§ **What you should do**: Quote the records below word for word, leaving out the pictures.

— Begin Recorded data —

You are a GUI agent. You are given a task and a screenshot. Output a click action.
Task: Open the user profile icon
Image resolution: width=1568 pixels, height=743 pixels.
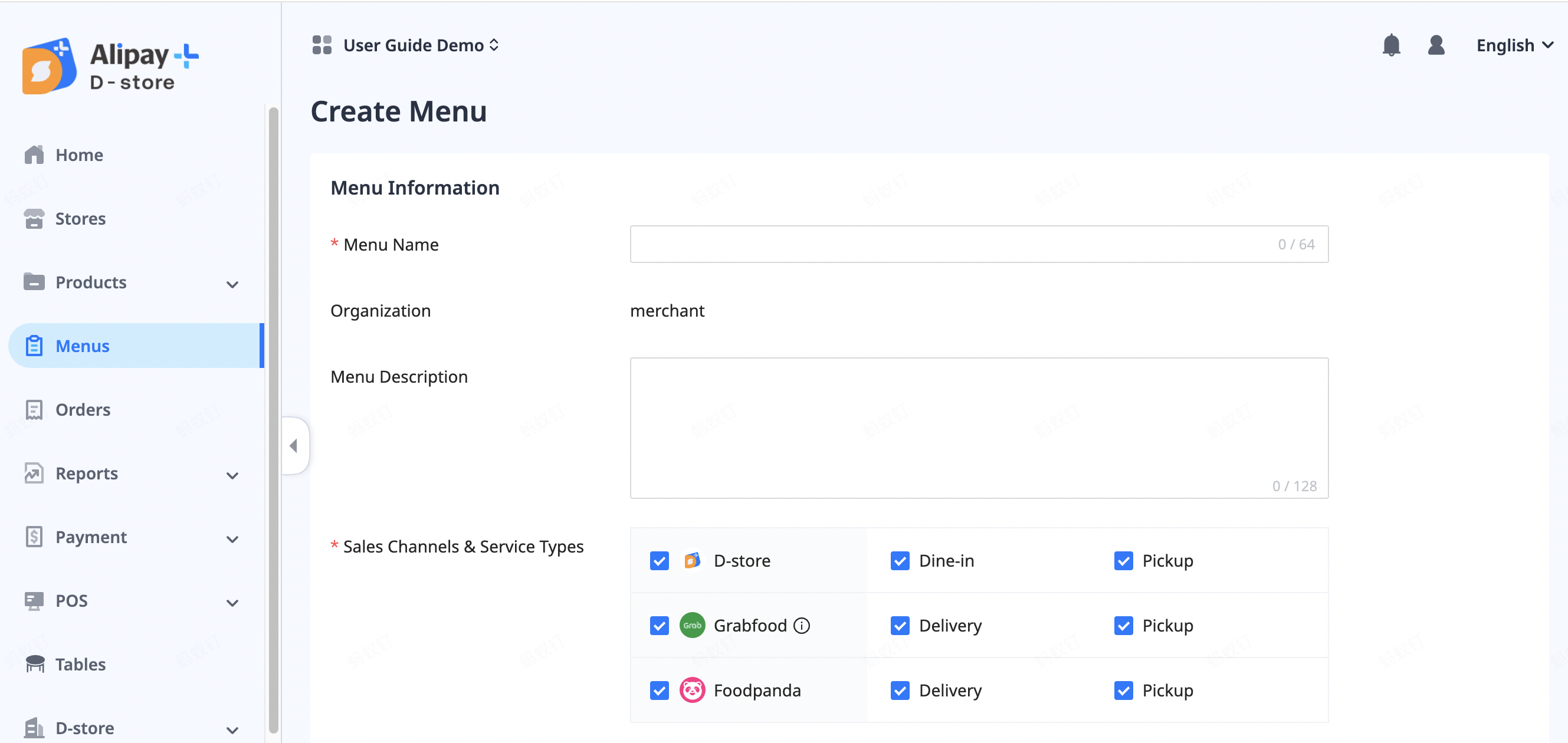click(1435, 45)
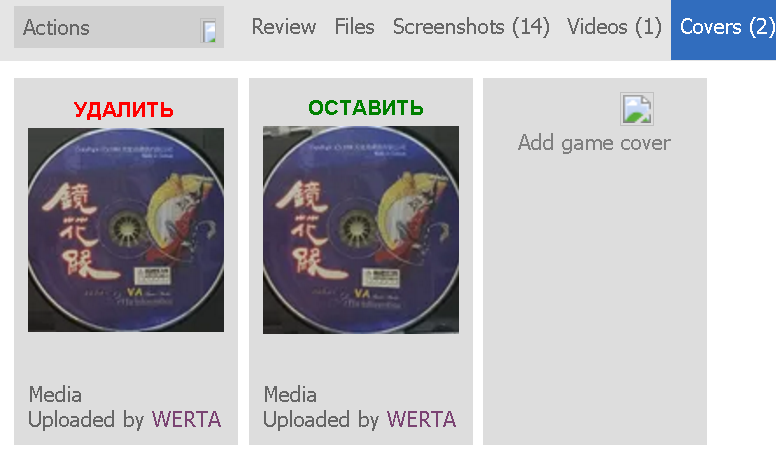Click the small image icon in Actions bar

click(x=208, y=31)
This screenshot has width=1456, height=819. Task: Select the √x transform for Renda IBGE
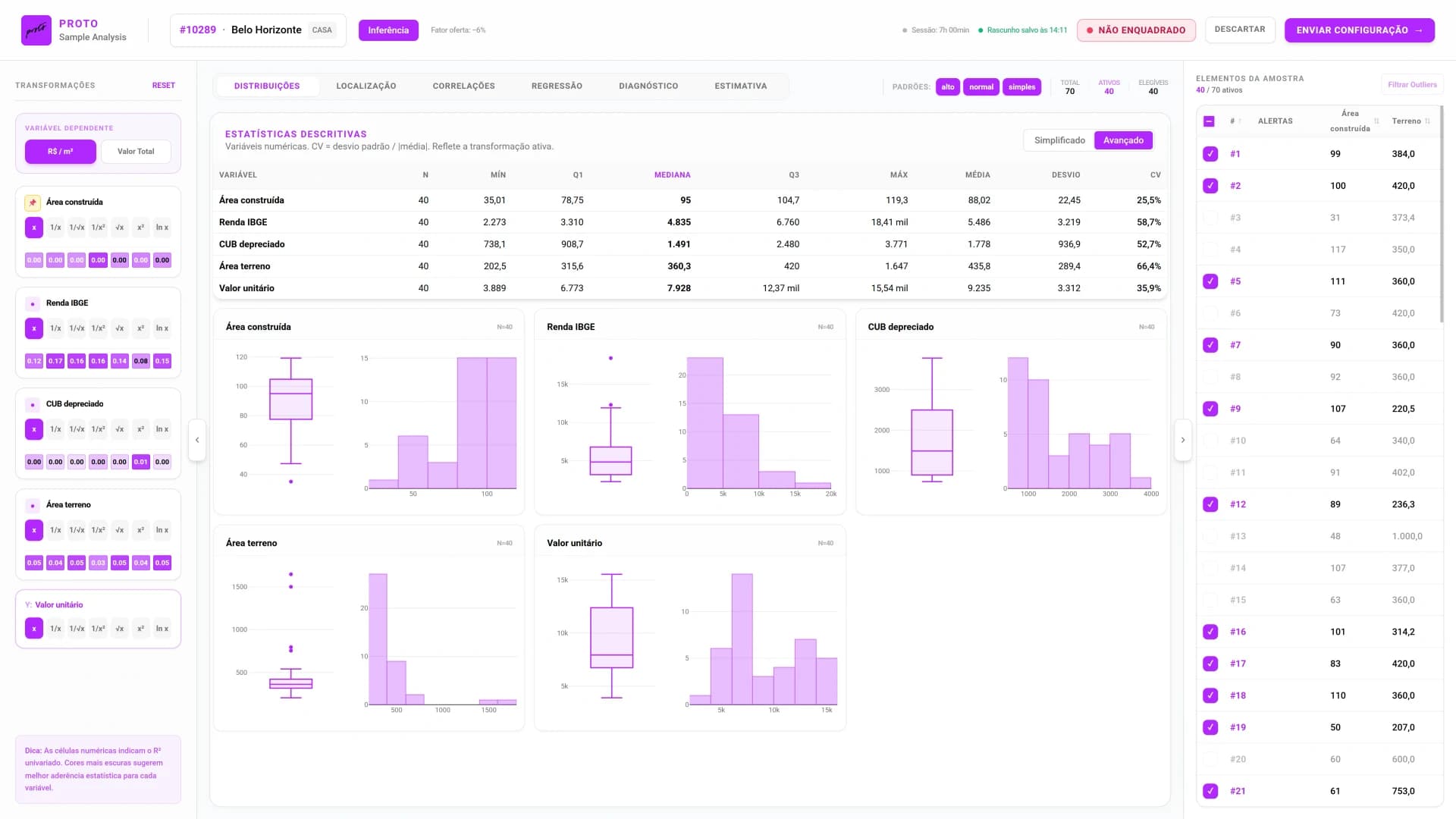(x=119, y=328)
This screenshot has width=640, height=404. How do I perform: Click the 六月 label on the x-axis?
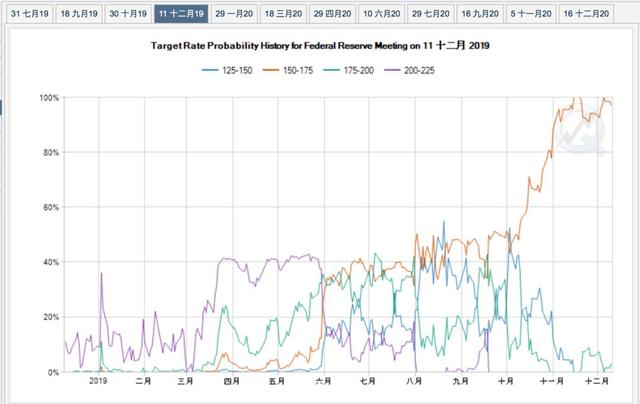pos(323,382)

— End Recorded data —

§ **Solution below**:
You are a GUI agent. You are given a task and a screenshot. Output a click action.
Task: Open the user profile icon
Image resolution: width=1568 pixels, height=743 pixels.
click(1435, 45)
Click the small image icon in Actions bar

click(x=208, y=31)
This screenshot has width=1456, height=819. Task: Select the √x transform for Renda IBGE
(x=119, y=328)
This screenshot has width=640, height=404. How do I perform: Click the 六月 label on the x-axis?
pos(323,382)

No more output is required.